# Home Theater Wire Labels



## VandyCWG

Hey fellow DBSTalker's....

I am looking for a cheap'ish solution to labeling my wires in my new AV closet.

I see the heat shrink label printers, but those are expensive for 14 - 20 labels. Anyone know of a cheaper solution? 
Or does any one have a label printer that would help me out?

Thanks!


----------



## davring

Here is what I use for all wiring:

http://www.shop3m.com/80611424609.html


----------



## Chris Blount

I purchased a label maker at a local office store. Cheap and it works fine especially if everything will be indoors.


----------



## VandyCWG

Chris; (great name btw, mine too!)

I didn't think about that, maybe I will try a label maker. I just wanted something more than masking tape personally. Just trying to make it look nice and all.


----------



## rudeney

I use a P-Touch labeler. I print the text twice before cutting the label off. I then wrap it around the wire perpendicularly and let the printed parts stick to themselves back-to-back. The only problem I've had is that the labels are thermally reactive. When kept in a warm place, like an equipment cabinet or rack, the print tends to fade. When kept in a hot place, like an attic, the entire label turns black (or whatever color the "ink" is). 

An alternative would be to buy a sheet of inkjet labels. The waterproof shipping labels work well. Print them on the computer and cut them to any size you need.


----------



## BattleZone

When doing custom wiring jobs (head ends, commercial installs, etc.), I use "flag"-type zip ties. You can either use a Sharpie or a label maker to label the cables, but the zip tie makes them easier to access and allows you to bundle groups of cables together.

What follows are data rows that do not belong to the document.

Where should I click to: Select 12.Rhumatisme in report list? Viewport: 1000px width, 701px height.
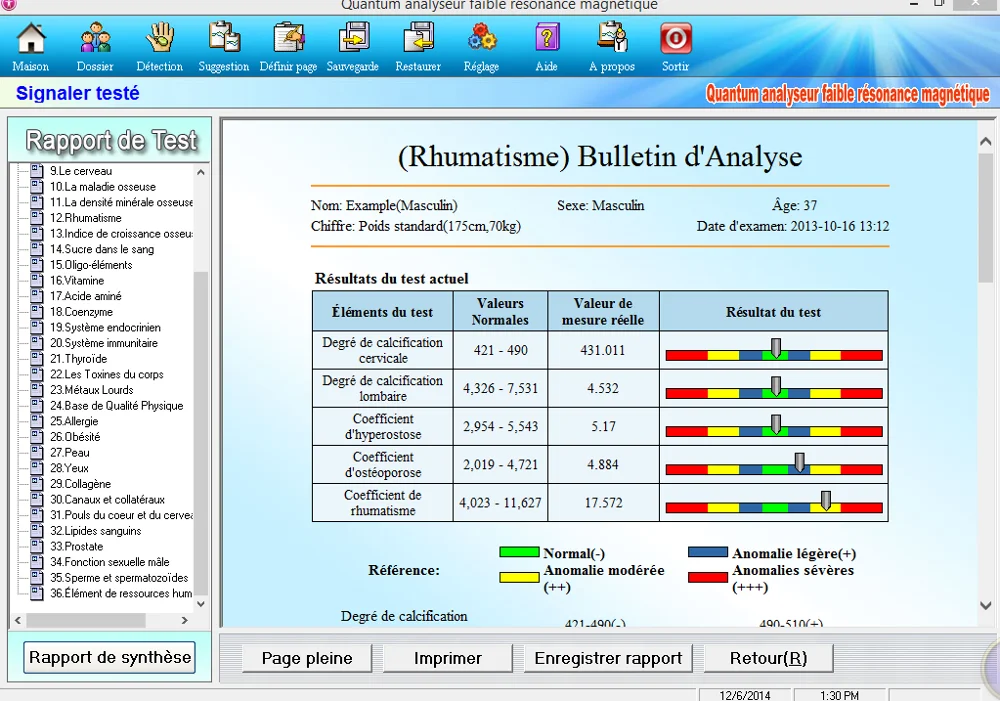pos(86,218)
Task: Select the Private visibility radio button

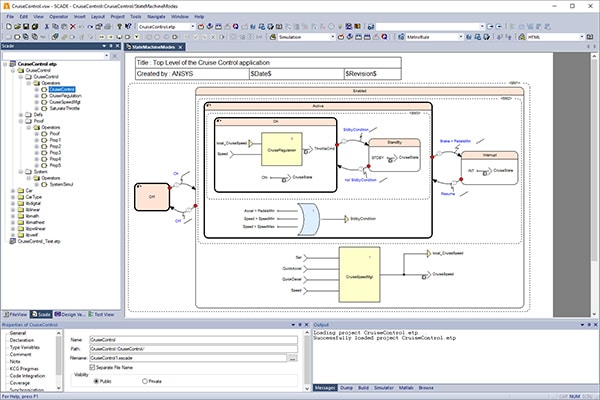Action: coord(145,381)
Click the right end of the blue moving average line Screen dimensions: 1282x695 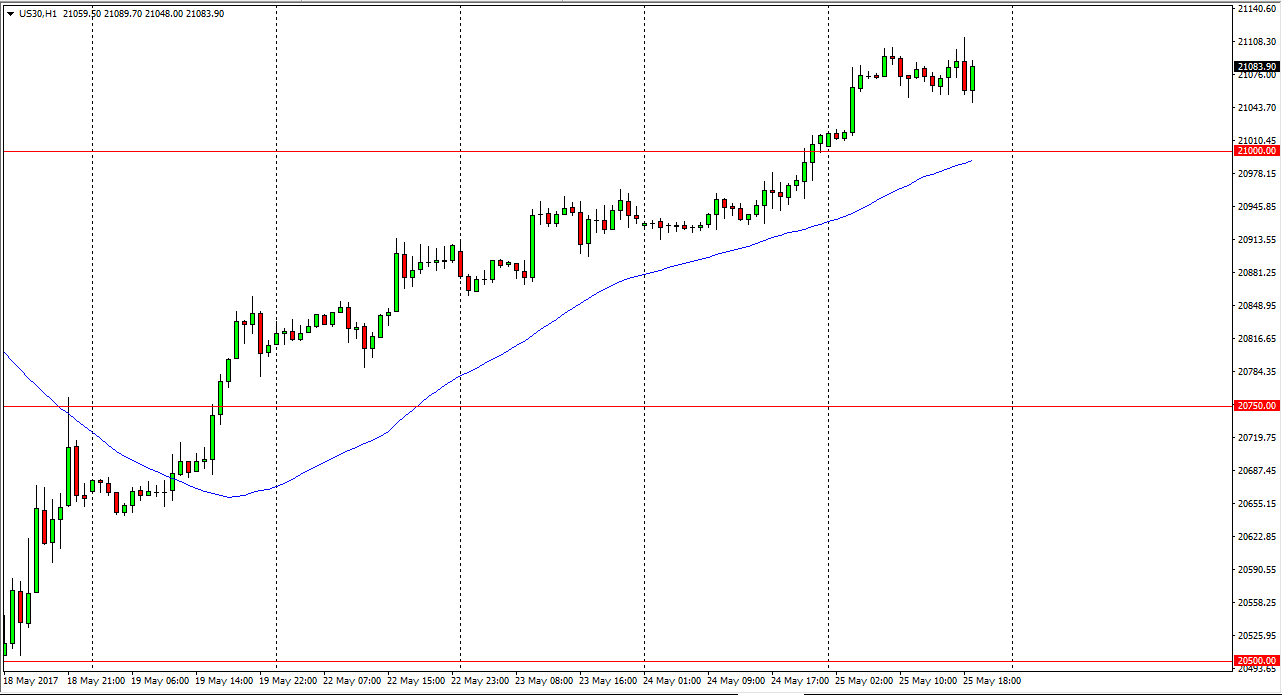pyautogui.click(x=971, y=160)
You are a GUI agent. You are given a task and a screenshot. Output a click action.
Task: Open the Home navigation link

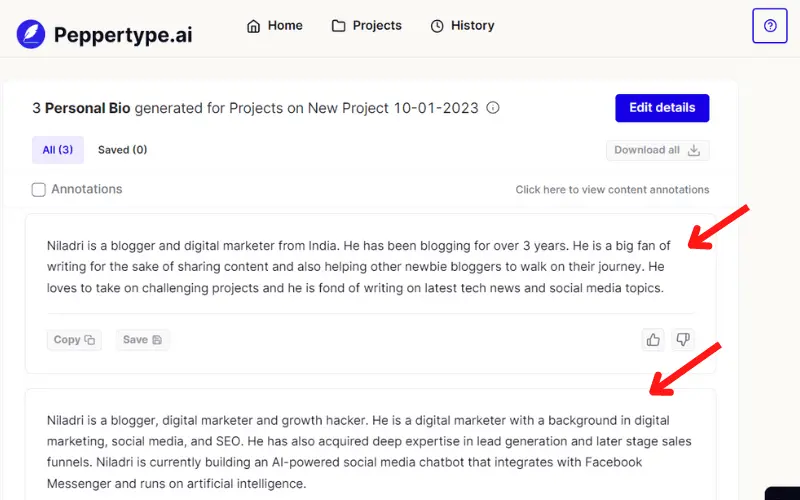[x=274, y=26]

I was able to find the ones I wanted on eBay for fairly cheap in bulk. They are similar to the white one, second to the left, where the flag hangs off the end, except that the flag is parallel to the zip tie instead of perpendicular. The flag itself is about 1.25" long and about half an inch wide. The zip tie itself is narrow and only about 4" long, but that's plenty most wiring jobs.

IMO, you don't want the ones where the flag is in-line with the zip tie, like the the other four pictured here, as it's hard to read them and you may not be able to close the zip tie enough.

Okay, I found a better picture:


----------



## VandyCWG

I like the ziptie idea..

I found them in bulk, my issue is, I only need 2 dozen or so.....

I am down to a label maker or these....

Thanks for all of the suggestions!


----------



## Yoda-DBSguy

Here's what I used back in the day before I got too darn tooting sufisticated:









hamlinkonline.com/product_info.php?products_id=39


----------



## BattleZone

https://www.cabletiesunlimited.com/cs.php?f%5B0%5D=sha&sl%5Bbr%5D%5BNR%5D=2&sl%5Bbr%5D%5BSR%5D=1&sl%5Bbr%5D%5BcgID%5D=13

Here's a 100-pack for under $3...


----------



## Richard King

Back in the days when I was in the pro audio business we used the 3M labels shown in Post #2 above. We would apply them to the cable and then put clear heat shrink over them and shrink them in place. Worked very well and was very permanent and neat.

Edit: We also used these guys in the same method: http://www.bradyid.com.sg/web/SiteBuilder/ISST-SISBv1r0.nsf/FLV/Preprinted+Wire+&+Cable+Marker+Cards

If I were doing it today, at home, on my system, I would probably just print labels on my printer and do the clear heat shrink on that.


----------